WTO Down
Grades Growth in Trade in 3.9% in 2018 from 4.4%
·
World merchandise trade volume is
forecast to grow 3.9% in 2018, accompanied by global GDP
growth of 3.1% at market exchange rates.
·
Trade volume growth should slow to 3.7% in
2019 as global GDP growth dips to 2.9%.
·
Rising trade tensions pose the biggest
risk to the forecast, but monetary policy tightening and
associated financial volatility could also destabilize trade and output.
·
Trade-related indicators show a loss of
momentum, including global export orders and economic policy
uncertainty.
·
North America had the fastest export
growth and Asia had the strongest import growth in the first half of 2018 while
resource-based economies still struggled.
Escalating trade
tensions and tighter credit market conditions in important markets will slow
trade growth for the rest of this year and in 2019, WTO economists expect.
Trade will continue
to expand but at a more moderate pace than previously forecast. The WTO
anticipates growth in merchandise trade volume of 3.9% in 2018, with trade
expansion slowing further to 3.7% in 2019. The new forecast for 2018 is below
the WTO's 12 April estimate of 4.4% but falls within the 3.1% to 5.5% growth
range indicated at that time. Trade growth in 2018 is now most likely to fall
within a range from 3.4% to 4.4% (Table 1).
Some of the downside
risks identified in the April press release have since materialized, most
notably a rise in actual and proposed trade measures targeting a variety of
exports from large economies. The direct economic effects of these measures
have been modest to date but the uncertainty they generate may already be
having an impact through reduced investment spending. Monetary policy
tightening in developed economies has also contributed to volatility in
exchange rates and may continue to do so in the coming months.
WTO
Director General Roberto Azevêdo said: “While trade
growth remains strong, this downgrade reflects the heightened tensions that we
are seeing between major trading partners. More than ever, it is critical for
governments to work through their differences and show restraint. The WTO will
continue to support those efforts and ensure that trade remains a driver of
better living standards, growth and job creation around the globe.”
The updated trade
forecast is based on expectations of world real GDP growth at market exchange
rates of 3.1% in 2018 and 2.9% in 2019. This implies a ratio of trade growth to
GDP growth of 1.3 in both years.
Trade
policy measures are far from the only risk to the forecast. Developing and
emerging economies could experience capital outflows and financial contagion as
developed countries raise interest rates, with negative consequences for trade.

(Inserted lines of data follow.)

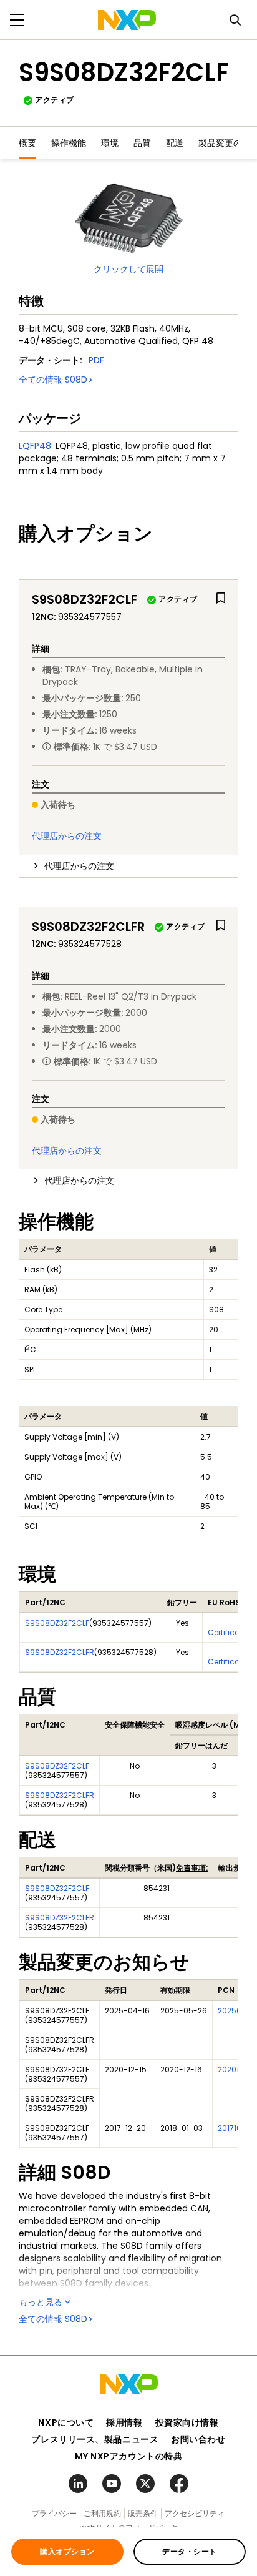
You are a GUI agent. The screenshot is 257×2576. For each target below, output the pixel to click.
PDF (96, 360)
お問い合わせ (198, 2439)
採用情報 (124, 2422)
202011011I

Geopolitical tensions could threaten resource supplies and upset production
networks in certain regions. Finally, structural factors such as the
rebalancing of the Chinese economy away from investment and toward consumption
are still present and could weigh on import demand due to the high import content
of investment. Overall, risks to the forecast are considerable and heavily
weighted to the downside.
Charts 1 and 2 show
seasonally-adjusted export and import volumes broken down by level of
development and geographic region. In the first half of 2018, world merchandise
trade was up 3.8% compared to the same period in the previous year. Exports of
developed economies rose 3.5% during the same period while shipments from
developing economies increased by 3.6%. On the import side, developed economies
recorded year-on-year growth of 3.5% in the first half of 2018 while developing
countries registered an increase of 4.9%. Imports of developed economies have
generally been flat in 2018 while exports of developing economies plateaued
similarly.
All
geographical regions recorded positive year-on-year trade growth in both
exports and imports in the first half of 2018, but some regions performed
better than others. North America saw the fastest export growth during this
period at 4.8%, followed by Asia at 4.2% and Europe at 2.8%. Exports of Other
regions (comprising Africa, the Middle East and the Commonwealth of Independent
States including associate and former member States) increased by 2.7% while
those of South America were up 1.1%. Asia had the fastest import growth (6.1%)
followed by South America (5.5%), North America (4.8%), Europe (2.9%) and Other regions (0.5%).
Prices
of energy commodities including oil have risen 33% for the year-to-date through
August compared to last year, boosting export revenues of commodity exporters.
This has not yet translated into strong import demand in resource-rich regions,
as one might expect. Meanwhile the US dollar has appreciated by 8.4% in real
effective terms since January of 2018.
The
downward revision to the trade forecast is consistent with the WTO's World
Trade Outlook Indicator (WTOI), which has signalled
slowing trade momentum since the first quarter of 2018. The WTOI combines
several leading indicators for trade into a single composite indicator.
Components include container port throughput, air freight shipments, export
orders, automobile sales and trade in electronic components and raw materials.
The export orders component, derived from purchasing mangers' indices, has
fallen from 54.1 in January to 50.3 in August, just above the baseline value of
50.0 separating expansion from contraction.